How many lines in the items below contain the word "give"? Reply with the number only.
** start Dataset excerpts **
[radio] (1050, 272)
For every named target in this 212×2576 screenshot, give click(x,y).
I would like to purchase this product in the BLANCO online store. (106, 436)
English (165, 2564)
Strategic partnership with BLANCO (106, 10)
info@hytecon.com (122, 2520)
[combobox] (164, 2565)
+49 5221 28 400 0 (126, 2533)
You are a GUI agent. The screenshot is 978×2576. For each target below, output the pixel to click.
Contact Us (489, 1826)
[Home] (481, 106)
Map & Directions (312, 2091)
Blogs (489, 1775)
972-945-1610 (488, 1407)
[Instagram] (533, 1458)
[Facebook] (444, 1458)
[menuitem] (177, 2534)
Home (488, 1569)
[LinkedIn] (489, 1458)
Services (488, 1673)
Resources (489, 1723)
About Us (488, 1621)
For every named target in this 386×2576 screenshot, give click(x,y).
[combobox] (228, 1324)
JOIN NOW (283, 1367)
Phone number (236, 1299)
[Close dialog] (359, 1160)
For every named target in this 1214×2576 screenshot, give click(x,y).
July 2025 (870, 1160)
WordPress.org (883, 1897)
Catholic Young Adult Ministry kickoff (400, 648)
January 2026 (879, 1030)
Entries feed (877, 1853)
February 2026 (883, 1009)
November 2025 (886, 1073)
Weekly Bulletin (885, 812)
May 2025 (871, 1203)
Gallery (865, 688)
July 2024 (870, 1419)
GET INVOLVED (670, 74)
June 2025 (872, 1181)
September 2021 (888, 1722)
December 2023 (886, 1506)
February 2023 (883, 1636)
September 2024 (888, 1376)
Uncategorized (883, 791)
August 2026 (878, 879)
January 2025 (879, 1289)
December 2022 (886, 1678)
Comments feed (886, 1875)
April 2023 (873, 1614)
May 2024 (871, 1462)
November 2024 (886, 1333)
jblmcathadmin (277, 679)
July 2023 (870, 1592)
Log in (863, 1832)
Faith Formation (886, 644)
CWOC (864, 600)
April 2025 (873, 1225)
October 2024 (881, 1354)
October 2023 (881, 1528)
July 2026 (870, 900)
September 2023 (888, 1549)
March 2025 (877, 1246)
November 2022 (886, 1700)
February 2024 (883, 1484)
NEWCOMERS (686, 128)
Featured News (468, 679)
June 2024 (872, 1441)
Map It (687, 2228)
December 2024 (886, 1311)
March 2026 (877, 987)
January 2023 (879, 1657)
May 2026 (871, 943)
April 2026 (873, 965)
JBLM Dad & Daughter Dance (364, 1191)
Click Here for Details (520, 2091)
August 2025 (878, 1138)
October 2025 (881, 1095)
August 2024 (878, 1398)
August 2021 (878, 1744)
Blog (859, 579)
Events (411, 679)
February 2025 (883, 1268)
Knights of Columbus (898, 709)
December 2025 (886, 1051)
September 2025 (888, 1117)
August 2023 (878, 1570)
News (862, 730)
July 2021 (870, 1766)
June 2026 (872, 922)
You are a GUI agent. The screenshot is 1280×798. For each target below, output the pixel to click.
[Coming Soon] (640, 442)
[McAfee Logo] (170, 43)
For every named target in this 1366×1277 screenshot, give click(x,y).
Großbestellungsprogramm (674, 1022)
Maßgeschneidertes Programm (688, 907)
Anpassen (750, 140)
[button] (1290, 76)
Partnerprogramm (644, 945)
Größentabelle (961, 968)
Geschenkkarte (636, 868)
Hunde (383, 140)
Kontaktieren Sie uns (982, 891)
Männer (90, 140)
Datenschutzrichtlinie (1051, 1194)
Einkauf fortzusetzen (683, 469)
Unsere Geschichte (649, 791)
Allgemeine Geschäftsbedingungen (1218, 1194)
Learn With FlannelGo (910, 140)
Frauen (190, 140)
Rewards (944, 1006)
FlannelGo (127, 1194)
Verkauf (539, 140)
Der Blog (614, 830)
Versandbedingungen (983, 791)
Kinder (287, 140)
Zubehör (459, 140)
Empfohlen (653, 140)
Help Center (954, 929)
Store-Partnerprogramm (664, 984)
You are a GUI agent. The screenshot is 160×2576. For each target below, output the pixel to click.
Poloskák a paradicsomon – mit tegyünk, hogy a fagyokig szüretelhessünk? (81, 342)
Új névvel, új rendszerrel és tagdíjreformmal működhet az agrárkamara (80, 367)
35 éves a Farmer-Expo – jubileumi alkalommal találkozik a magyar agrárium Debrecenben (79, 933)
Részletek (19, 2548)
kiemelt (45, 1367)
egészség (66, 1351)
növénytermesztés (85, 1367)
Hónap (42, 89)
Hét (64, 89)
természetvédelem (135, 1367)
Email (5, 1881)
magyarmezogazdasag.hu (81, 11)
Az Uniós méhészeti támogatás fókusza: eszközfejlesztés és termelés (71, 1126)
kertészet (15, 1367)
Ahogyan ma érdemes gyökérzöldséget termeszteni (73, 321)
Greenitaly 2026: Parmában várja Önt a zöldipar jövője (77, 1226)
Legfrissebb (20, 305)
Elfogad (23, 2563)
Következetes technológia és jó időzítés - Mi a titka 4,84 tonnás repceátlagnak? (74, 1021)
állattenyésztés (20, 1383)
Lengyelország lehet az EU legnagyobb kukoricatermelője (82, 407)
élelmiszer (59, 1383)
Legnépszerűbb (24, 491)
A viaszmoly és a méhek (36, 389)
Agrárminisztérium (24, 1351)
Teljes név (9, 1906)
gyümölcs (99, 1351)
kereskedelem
** end Dataset excerpts **
Task output –
4